Each preschooler involved in the conflict must understand what the conflict is about. Allow each person to talk about his feelings regarding the conflict without any interruptions. The first step to solving any conflict, including those involving preschoolers, is to correctly understand the problem.
Ask the preschooler to make statements starting with the word “I,” such as “I feel sad when you call me names,” and “I want you to stop calling me names.” These are constructive sentences that allow students to express their feelings directly and personally.
Give realistic expectations to preschoolers to prevent unnecessary conflict. For example, while sharing is a virtue, give each child enough time to enjoy her toy or activity before having to give it up. Rather than giving preschoolers one minute to play with their favorite toy, a more realistic expectation might be 10 minutes.

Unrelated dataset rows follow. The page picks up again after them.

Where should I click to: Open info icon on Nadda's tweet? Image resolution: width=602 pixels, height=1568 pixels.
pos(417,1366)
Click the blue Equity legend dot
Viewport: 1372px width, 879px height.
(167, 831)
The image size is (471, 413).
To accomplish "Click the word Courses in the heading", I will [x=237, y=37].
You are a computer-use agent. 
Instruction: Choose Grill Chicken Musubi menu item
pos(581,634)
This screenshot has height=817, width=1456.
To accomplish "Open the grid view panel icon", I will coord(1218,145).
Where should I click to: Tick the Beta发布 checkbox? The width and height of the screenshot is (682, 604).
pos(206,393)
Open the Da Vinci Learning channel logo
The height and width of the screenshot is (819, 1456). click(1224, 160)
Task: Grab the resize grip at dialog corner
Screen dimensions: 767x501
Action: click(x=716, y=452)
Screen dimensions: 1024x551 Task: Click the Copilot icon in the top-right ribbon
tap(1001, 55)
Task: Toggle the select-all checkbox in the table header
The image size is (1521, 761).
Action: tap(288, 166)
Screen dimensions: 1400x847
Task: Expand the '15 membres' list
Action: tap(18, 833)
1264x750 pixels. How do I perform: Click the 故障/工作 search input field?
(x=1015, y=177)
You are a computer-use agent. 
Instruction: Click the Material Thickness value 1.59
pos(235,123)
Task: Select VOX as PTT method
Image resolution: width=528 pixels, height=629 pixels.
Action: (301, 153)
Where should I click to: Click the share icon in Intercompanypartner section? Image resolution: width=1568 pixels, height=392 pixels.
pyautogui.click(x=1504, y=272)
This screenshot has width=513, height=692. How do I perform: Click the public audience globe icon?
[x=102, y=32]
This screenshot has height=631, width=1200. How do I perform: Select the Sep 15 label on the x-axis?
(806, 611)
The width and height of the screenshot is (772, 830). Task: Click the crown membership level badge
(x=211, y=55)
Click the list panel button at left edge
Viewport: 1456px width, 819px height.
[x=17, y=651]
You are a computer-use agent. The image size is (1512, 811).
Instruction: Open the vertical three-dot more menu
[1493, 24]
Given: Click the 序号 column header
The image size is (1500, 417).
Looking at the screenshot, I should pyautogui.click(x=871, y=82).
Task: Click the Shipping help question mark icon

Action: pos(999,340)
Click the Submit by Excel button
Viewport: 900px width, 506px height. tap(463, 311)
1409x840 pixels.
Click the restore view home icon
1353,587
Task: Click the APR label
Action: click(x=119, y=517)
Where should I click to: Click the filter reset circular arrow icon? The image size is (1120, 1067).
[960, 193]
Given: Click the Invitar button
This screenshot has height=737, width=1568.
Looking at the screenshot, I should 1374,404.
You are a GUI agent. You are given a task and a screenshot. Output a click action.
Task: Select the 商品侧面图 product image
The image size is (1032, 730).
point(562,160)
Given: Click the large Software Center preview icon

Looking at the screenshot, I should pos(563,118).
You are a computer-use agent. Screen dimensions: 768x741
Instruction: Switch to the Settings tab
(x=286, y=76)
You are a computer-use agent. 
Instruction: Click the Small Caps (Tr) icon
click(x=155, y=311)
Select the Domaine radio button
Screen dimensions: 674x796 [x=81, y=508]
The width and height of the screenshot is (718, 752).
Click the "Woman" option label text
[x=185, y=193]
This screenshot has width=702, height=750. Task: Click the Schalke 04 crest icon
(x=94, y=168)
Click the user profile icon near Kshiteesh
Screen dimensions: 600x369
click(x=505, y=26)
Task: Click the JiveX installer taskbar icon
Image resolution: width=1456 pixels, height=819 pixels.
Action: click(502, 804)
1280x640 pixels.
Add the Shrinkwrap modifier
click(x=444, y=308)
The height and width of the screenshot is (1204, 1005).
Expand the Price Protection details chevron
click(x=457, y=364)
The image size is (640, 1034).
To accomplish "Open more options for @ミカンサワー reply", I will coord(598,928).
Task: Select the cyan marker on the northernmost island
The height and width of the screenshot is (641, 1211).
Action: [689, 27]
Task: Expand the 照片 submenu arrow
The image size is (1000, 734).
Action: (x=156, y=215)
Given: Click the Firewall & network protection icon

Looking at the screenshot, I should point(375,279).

As the teacher, talk in a quiet voice during conflict resolutions and expect the same out of the preschoolers involved. Discourage loud voices as they make people unwilling to listen. It will be more difficult for the children to remain very angry if they are talking about the conflict in soft, quiet voices.
Brainstorm possible solutions to the conflict with all the children involved. Think of as many solutions as you can as a group, writing them all down on a piece of paper. Welcome creative solutions from the group. Ensure that the final result demands respect for the children and the rules of the classroom or home.
Sometimes the best solution for preschoolers is to simply redirect their focus onto a new activity. This is an effective solution when a child is not comfortable with doing a particular activity and is complaining about it. Empathize with the troubled preschooler, telling him that you understand that he is having trouble with the current activity. Then offer an alternative activity that will divert attention to a new direction.